Cette
seconde exploration des Finlandais était attendue avec une certaine impatience.
"Pourquoi ?", s'interrogeront sans doute ceux - les plus nombreux -
qui n'ont jamais entendu parler d'eux. Au moins pour deux raisons en fait. D'une
part parce que l'album éponyme d'Uhrijuhla fut une des belles surprises de
l'année 2012, entre prog vaporeux et poésie forestière, offrande irréelle qui
donnait déjà envie d'en découvrir bien davantage.

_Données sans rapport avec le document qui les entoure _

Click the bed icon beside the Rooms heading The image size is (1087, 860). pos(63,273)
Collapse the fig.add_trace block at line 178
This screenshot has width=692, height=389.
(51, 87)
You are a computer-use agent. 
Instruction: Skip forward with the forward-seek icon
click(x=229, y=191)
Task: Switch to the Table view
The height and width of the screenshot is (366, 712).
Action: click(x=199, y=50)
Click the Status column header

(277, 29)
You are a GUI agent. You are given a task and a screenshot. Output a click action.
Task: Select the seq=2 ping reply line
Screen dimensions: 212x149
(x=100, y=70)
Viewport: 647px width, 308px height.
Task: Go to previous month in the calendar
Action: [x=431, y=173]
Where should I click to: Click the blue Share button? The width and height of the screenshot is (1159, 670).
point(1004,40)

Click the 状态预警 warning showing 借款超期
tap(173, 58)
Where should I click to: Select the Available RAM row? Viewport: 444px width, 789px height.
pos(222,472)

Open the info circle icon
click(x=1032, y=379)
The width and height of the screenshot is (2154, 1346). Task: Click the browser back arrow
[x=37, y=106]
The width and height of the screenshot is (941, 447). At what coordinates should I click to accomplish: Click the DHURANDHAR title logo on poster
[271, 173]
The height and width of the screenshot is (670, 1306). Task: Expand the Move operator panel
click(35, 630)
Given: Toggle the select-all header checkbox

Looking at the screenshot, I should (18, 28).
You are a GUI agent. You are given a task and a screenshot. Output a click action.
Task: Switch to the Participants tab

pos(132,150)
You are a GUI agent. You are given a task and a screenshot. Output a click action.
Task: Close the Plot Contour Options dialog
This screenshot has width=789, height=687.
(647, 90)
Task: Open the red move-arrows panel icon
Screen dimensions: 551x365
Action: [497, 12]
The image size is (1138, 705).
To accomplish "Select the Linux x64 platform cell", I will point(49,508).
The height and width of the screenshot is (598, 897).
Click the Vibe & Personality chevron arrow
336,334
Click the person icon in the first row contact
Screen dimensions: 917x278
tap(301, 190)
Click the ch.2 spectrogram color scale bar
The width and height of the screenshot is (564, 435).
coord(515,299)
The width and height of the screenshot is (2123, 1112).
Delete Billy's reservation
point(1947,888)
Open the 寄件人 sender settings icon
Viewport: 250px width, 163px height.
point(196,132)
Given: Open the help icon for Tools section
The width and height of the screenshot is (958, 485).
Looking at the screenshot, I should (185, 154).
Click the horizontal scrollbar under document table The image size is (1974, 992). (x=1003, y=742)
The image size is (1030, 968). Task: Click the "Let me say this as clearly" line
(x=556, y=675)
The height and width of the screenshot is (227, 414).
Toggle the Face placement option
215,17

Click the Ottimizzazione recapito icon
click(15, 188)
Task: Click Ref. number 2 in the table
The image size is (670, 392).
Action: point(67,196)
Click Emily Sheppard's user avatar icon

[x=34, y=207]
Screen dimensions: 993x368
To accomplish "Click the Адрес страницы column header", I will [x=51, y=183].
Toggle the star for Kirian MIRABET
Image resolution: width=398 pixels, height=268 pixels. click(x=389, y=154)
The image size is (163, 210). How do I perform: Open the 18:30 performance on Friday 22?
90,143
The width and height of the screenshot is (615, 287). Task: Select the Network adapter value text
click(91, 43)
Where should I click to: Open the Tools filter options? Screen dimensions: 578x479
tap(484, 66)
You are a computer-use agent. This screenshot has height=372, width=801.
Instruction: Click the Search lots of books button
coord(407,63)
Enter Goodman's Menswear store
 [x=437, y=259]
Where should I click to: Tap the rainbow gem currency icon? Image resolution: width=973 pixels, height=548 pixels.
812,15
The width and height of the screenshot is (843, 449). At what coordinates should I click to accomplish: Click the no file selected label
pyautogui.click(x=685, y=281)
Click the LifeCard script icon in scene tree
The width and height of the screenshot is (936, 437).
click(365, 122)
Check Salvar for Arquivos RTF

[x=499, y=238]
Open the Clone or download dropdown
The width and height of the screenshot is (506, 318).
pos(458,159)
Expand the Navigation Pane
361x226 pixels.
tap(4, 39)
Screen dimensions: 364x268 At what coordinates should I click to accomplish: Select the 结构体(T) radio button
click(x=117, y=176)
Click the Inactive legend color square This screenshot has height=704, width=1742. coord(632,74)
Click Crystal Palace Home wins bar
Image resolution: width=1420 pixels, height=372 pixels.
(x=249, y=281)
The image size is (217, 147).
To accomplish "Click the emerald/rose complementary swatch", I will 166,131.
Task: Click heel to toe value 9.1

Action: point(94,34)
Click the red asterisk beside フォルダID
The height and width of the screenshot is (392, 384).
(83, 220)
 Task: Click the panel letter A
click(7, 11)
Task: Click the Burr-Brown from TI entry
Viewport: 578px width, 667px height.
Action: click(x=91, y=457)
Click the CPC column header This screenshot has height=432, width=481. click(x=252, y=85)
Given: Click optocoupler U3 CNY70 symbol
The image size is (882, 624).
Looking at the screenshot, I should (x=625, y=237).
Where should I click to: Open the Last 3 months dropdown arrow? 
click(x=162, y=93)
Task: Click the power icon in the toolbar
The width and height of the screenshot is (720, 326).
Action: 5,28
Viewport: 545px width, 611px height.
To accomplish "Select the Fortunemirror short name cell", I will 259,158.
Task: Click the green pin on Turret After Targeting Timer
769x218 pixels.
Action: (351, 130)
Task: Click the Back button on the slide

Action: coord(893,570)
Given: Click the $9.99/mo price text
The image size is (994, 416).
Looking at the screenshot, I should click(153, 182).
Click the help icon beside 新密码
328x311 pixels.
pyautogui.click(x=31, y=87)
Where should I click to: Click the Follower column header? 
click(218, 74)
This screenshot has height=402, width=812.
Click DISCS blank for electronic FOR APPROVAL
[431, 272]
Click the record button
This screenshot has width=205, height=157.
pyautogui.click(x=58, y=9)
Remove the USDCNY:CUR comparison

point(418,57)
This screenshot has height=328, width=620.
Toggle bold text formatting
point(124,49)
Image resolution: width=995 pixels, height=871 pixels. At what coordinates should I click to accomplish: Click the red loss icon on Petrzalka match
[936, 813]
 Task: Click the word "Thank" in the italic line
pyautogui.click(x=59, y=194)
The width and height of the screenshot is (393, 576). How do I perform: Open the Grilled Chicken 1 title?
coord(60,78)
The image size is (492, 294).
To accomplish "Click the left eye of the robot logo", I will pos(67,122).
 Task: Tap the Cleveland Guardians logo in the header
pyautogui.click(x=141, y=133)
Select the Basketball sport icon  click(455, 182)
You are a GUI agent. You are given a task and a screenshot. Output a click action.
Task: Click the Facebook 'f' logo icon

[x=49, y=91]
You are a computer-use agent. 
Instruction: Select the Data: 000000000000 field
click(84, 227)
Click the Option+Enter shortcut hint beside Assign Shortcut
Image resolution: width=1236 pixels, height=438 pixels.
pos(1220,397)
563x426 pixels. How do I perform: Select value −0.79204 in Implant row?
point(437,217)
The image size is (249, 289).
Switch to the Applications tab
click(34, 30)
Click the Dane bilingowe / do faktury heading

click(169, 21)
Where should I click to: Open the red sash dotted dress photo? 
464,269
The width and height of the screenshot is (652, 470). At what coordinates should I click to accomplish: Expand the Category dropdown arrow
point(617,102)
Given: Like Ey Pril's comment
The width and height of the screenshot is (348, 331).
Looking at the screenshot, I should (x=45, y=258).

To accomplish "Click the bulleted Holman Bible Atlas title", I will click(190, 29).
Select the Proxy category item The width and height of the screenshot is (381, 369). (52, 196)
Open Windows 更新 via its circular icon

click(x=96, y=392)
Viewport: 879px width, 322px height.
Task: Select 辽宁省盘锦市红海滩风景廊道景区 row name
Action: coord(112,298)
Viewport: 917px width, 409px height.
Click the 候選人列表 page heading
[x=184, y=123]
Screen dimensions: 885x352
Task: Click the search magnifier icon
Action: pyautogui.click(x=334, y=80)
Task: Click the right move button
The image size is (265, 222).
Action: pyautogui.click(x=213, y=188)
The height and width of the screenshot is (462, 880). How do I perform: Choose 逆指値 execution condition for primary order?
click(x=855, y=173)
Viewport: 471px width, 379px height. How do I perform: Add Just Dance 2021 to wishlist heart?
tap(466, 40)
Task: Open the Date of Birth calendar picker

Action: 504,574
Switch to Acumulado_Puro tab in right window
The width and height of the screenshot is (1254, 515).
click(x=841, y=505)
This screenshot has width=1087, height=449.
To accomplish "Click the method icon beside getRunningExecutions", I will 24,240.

D'autre part parce que Kimi
Kärki a depuis rejoint cette sympathique troupe, musicien aussi précieux
qu'inspiré, dont on suit avec passion les aventures, promenant sa guitare du
côté du pur rock progressif (Orne) ou de la musique électronique allemande
(E-Musikgruppe Lux Ohre) mais jamais loin du Doom qu'il creuse avec Lord Vicar
ou autrefois, le tutélaire Reverend Bizarre. Ceci dit, l'homme se fait discret
sur "Jokainen On Vapaa Lintu", dont la clé de voûte épouse à nouveau
la forme gracieuse de la chanteuse Olga. Quand bien même elle partage (parfois
et heureusement pas trop) l'espace vocal avec un organe masculin, ses mélopées
sont le fil d'Ariane de déambulations rêveuses teintées d'une étrangeté
bucolique. Elle imprime son empreinte, à la fois douce et magnétique, poétique
et un peu triste. Ce deuxième opus reprend naturellement les choses là où les a
laissées son aîné il y a presque trois ans, fidèle à un cadre déjà familier
dont le socle est ce rock tranquille au format souvent court ('Syksy'), quoique
les durées plus étirées ne soient pas pour déplaire à un groupe qui baguenaude
cette fois-ci plus franchement encore sur des terres progressives. 'Uhrilehto',
pulsation squelettique et cotonneuse ornementée de motifs très floydiens
témoigne ainsi de cette évolution. D'autres exemples balisent l'écoute, tels
que le long 'Verenpunainen' nappé de claviers gorgés de ce chaleureux feeling
seventies dont on note également la présence sur le très beau 'Hiljaisuuden
Luostari'. Le reste du menu se compose de pistes un peu plus accrocheuses, même
si le tempo ne s'anime jamais vraiment, sauf le temps d'une partie médiane plus
musclée ('Juokse Poika Juokse'), plus déconcertante surtout du fait de ce chant
masculin, celui de Kauko Röyhkä qui vient appuyer de lourds aplats, à l'image
de 'Pohjoinen' et 'Dyyneillä', quand son prédécesseur, Janitor Muurinen, se
coulait avec aisance dans ces paysages boisés. De prime abord, cet album semble
difficile à cerner, œuvre à la fois moins froide, plus terreuse que ne l'était
le galop d'essai, mais moins homogène aussi. Mais une fois le tour du
propriétaire achevé, on mesure combien la musique d'Uhrijuhla n'a rien perdu de
son charme aussi mystérieux que singulier. Au final, non moins réussi et
attachant que son devancier, "Jokainen On Vapaa Lintu" en diffère
quelque peu, ce qui est tout à l'honneur de ses auteurs qui évoluent par
petites touches, laissant espérer une suite plus intrigante encore... 3.5/5 (2015)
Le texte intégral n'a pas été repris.